* Start Materials provided *
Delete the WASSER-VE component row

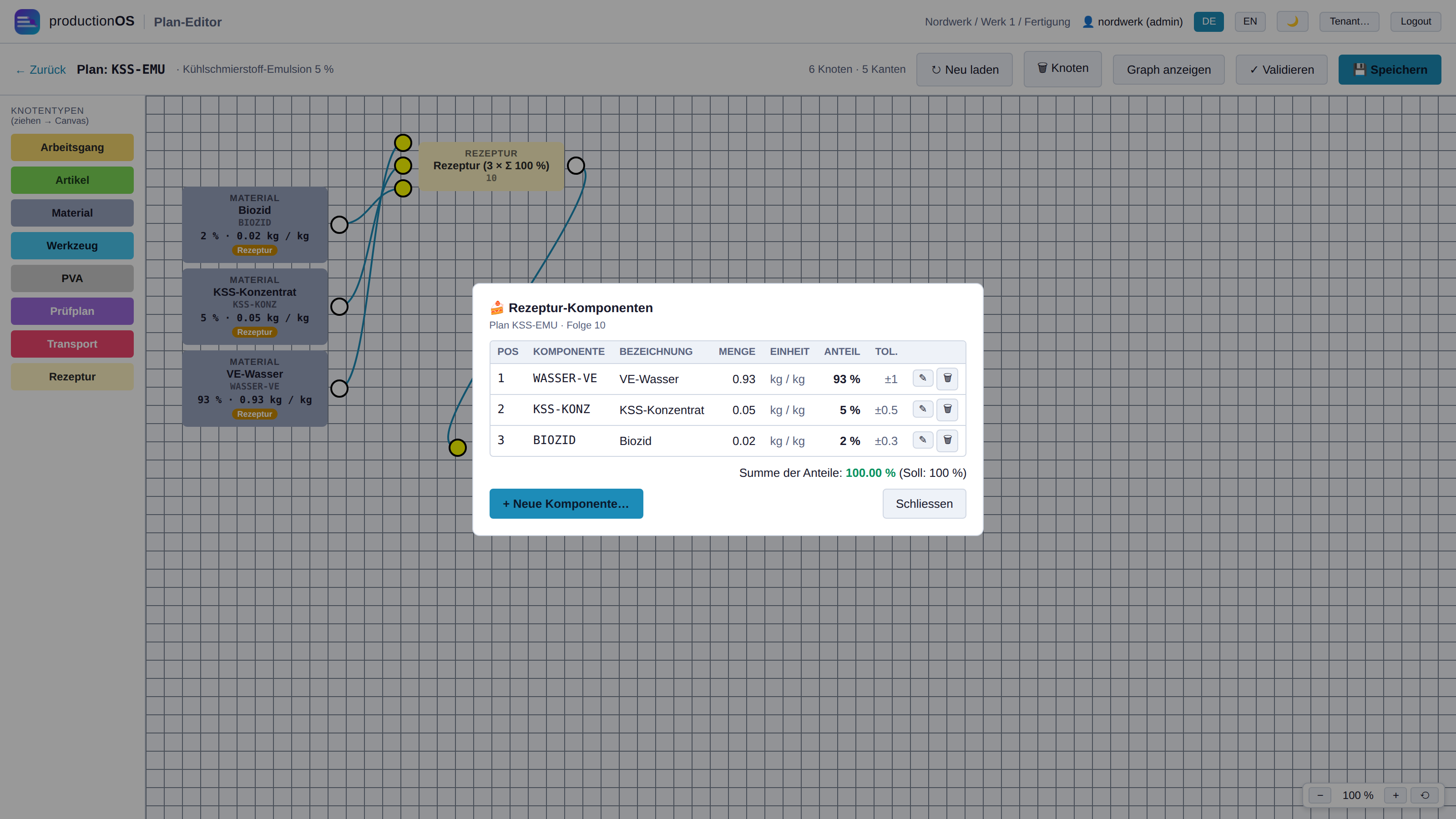[947, 379]
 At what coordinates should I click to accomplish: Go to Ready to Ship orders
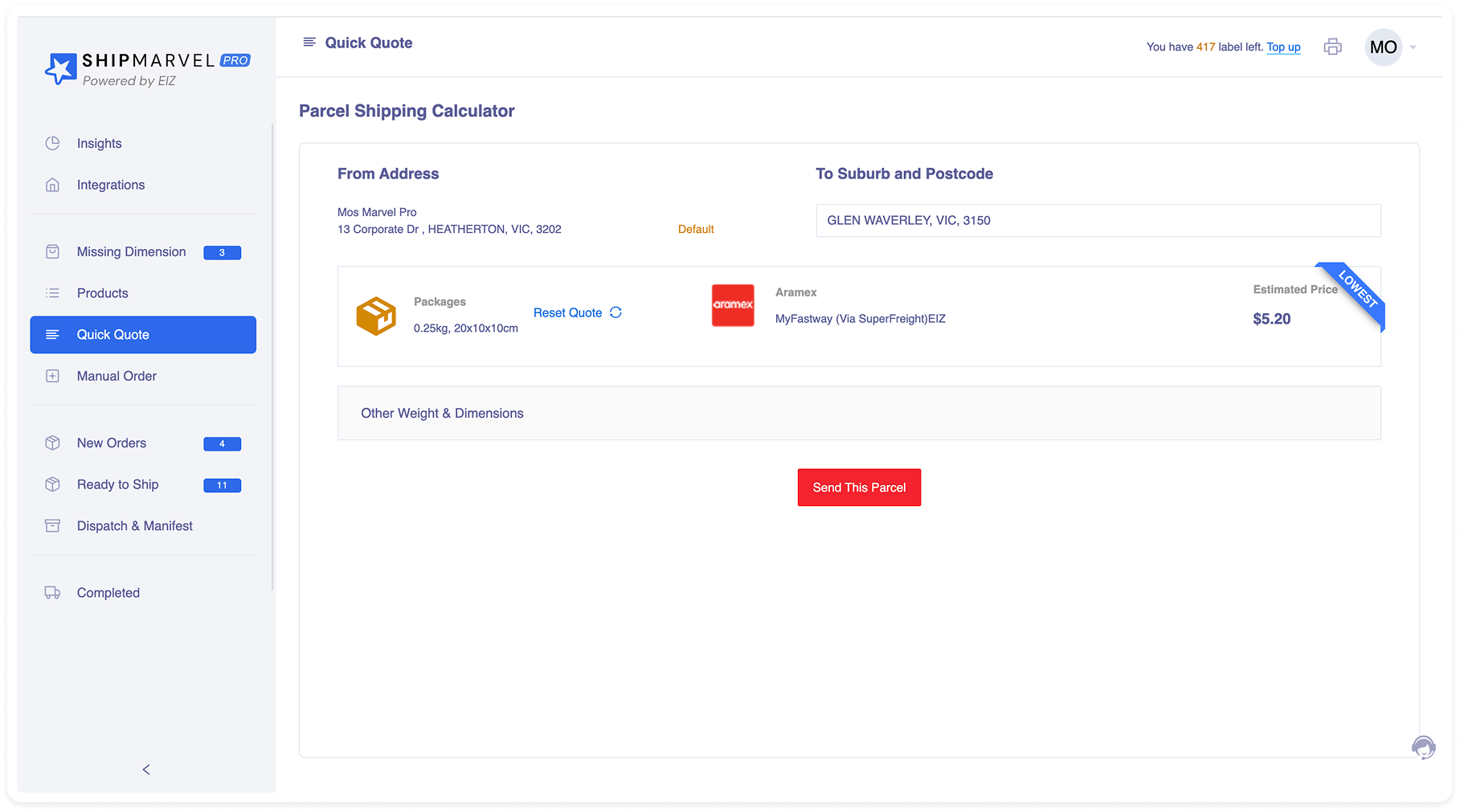pyautogui.click(x=117, y=484)
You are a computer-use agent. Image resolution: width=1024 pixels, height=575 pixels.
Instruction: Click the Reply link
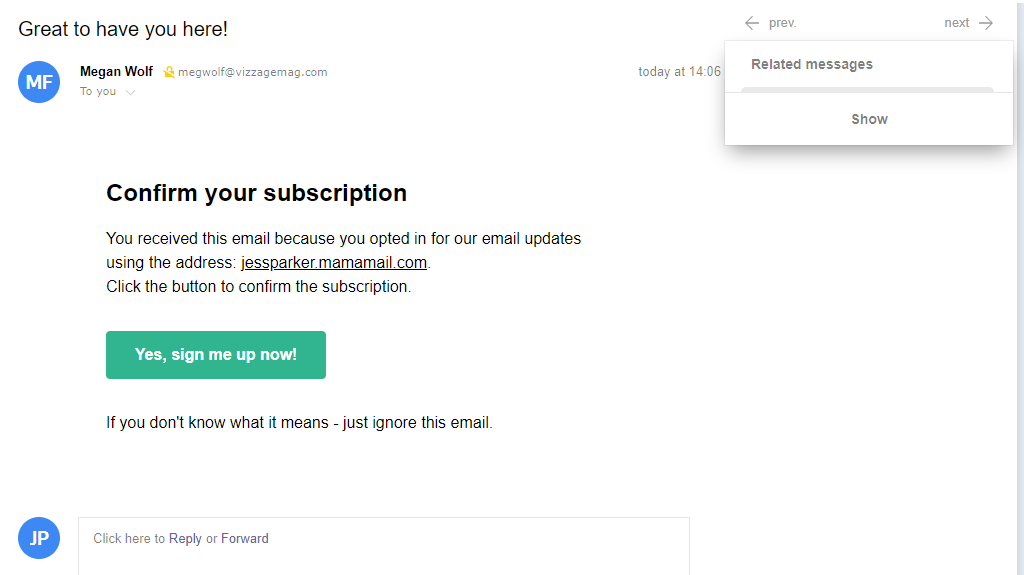point(185,538)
* End Materials provided *
Exercise details:
Edit every entry above so that "Reply" becomes "Forward" and nothing else changes. Leave the pictures out of your answer.

Result for this exercise:
Delete the WASSER-VE component row

[947, 379]
 At what coordinates should I click to accomplish: Go to Ready to Ship orders
pyautogui.click(x=117, y=484)
You are a computer-use agent. Image resolution: width=1024 pixels, height=575 pixels.
Instruction: Click the Forward link
point(185,538)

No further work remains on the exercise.